◆ DATA TO USE
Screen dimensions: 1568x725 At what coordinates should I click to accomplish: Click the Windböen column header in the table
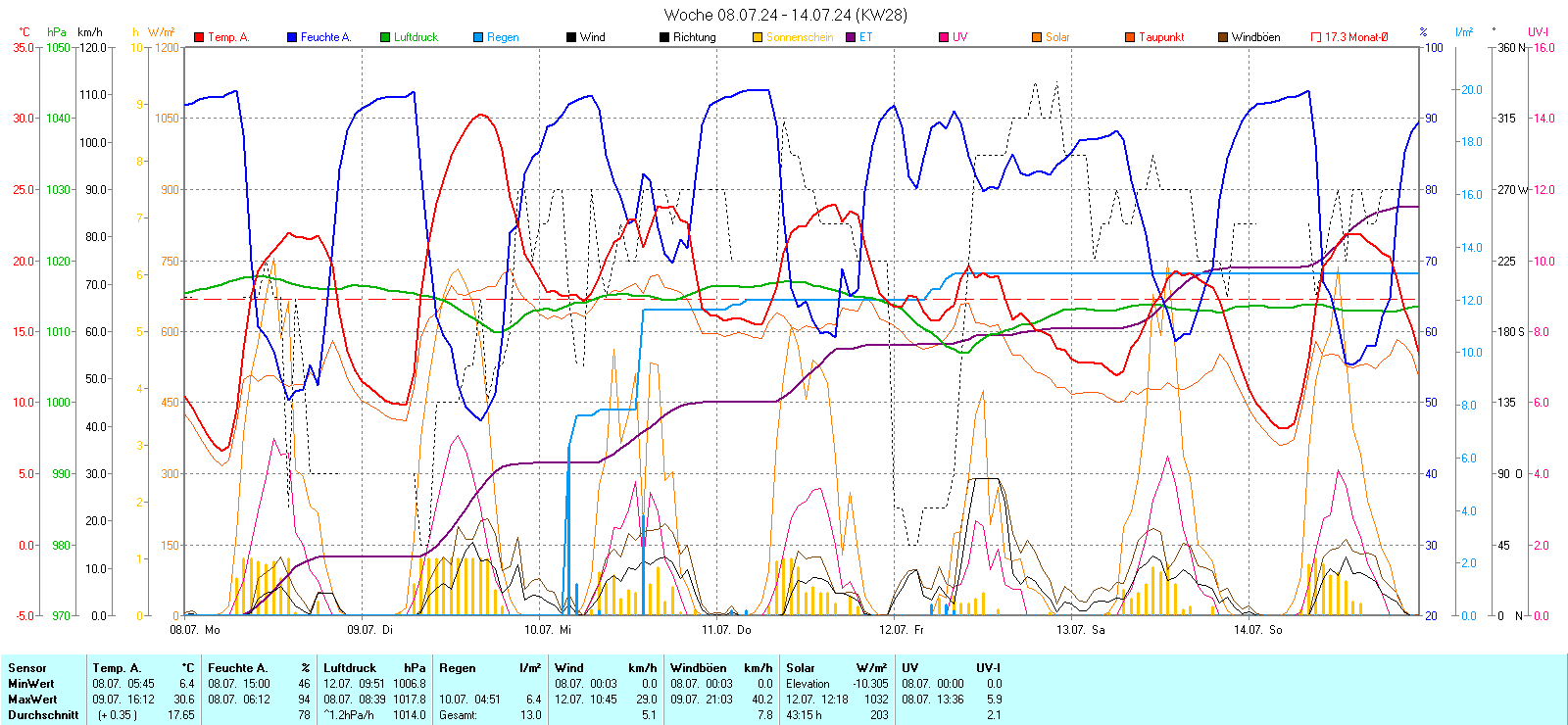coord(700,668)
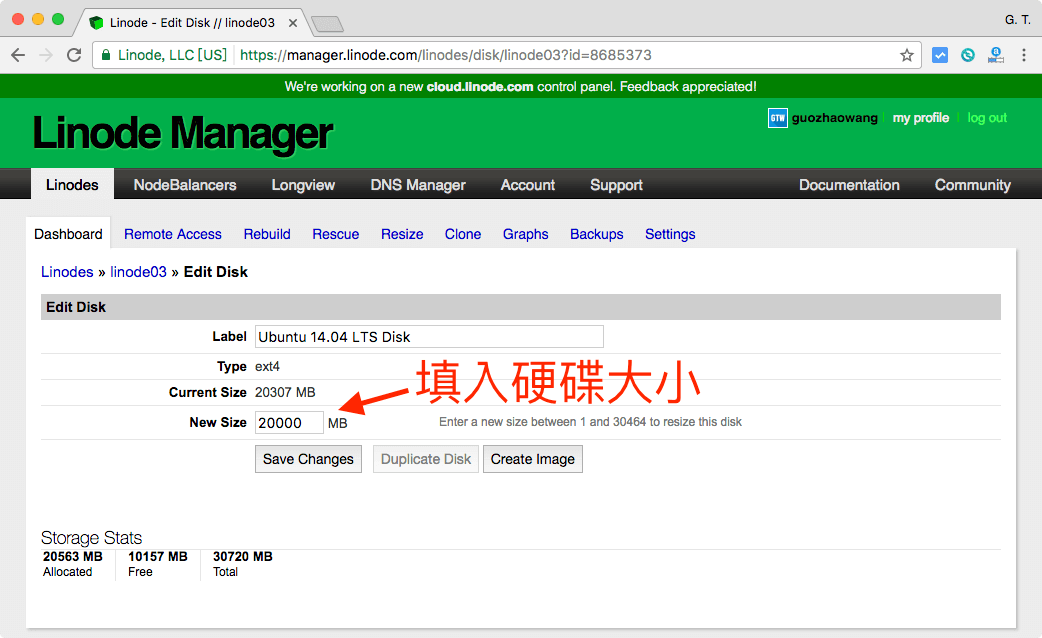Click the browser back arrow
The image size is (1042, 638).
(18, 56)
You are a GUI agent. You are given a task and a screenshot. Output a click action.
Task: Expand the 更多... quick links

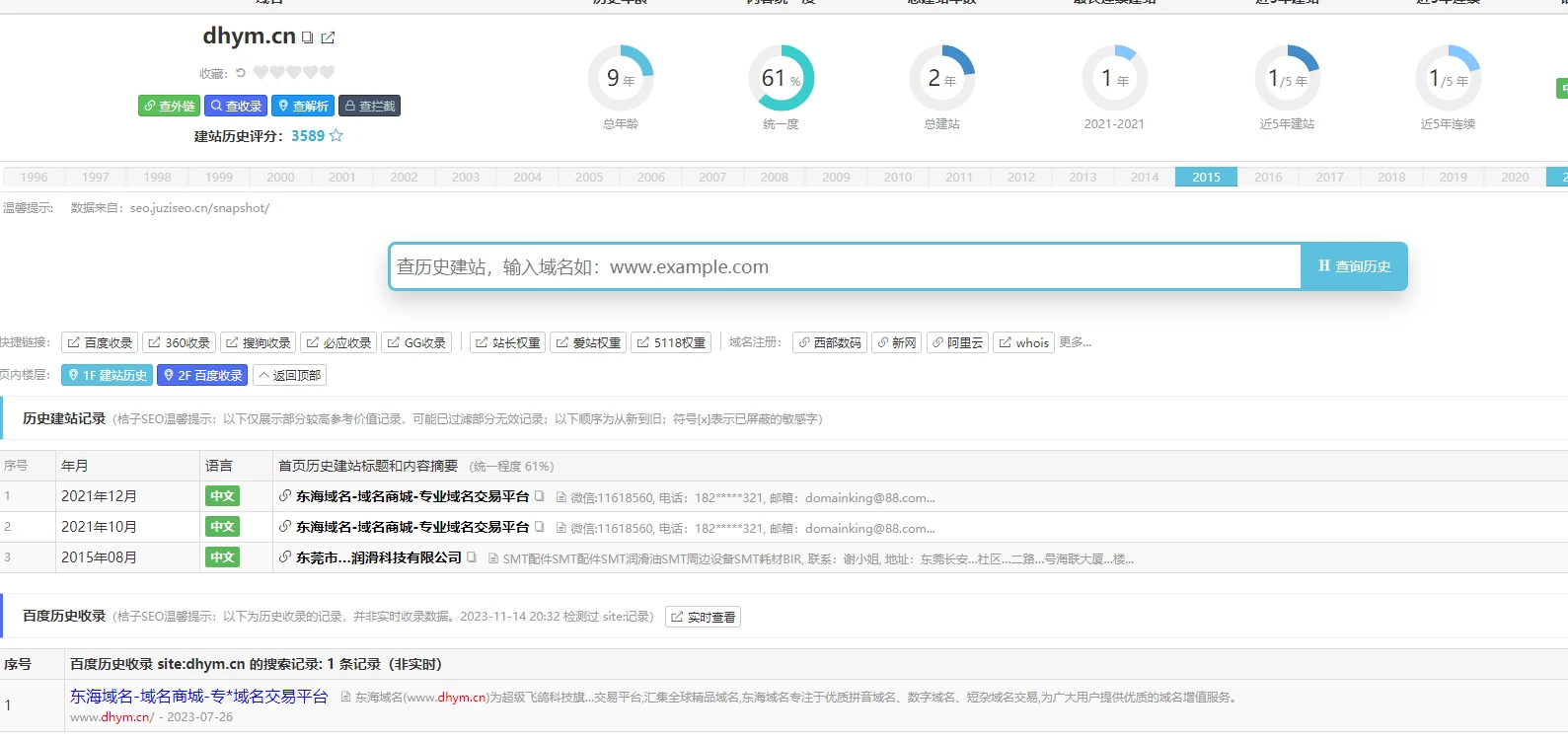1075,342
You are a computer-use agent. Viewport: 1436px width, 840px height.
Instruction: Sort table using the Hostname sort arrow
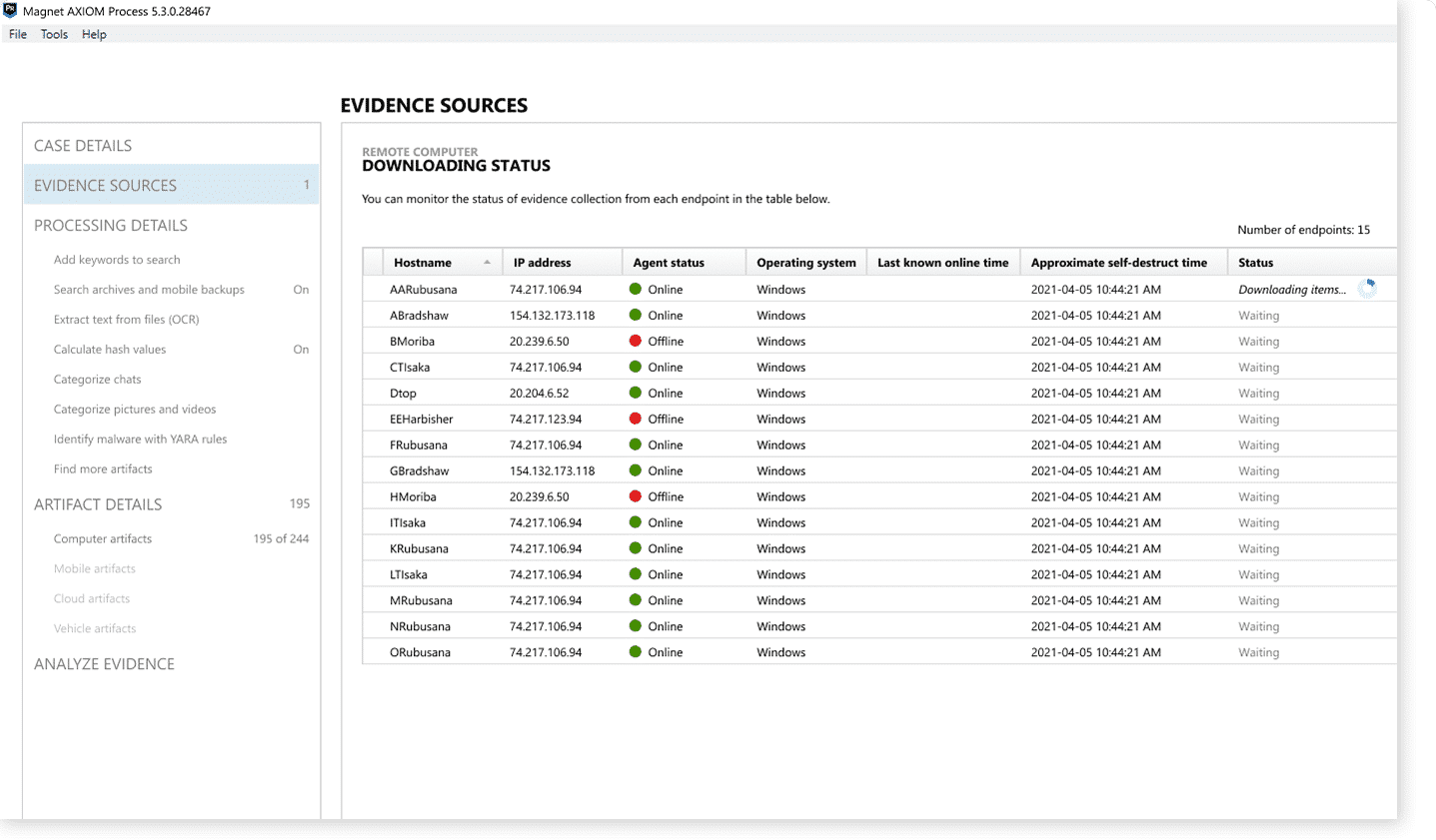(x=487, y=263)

==

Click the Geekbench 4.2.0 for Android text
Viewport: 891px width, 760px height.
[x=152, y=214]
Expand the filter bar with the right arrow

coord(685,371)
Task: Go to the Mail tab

◆ TASK DIRECTIONS
Which of the lines above carry the string "agent"? Pick them out and copy them.

◆ RESULT OF THIS EXERCISE
You are a GUI agent. You are given a task and a screenshot. Output a click action.
You are a computer-use agent. Viewport: 1436px width, 840px height.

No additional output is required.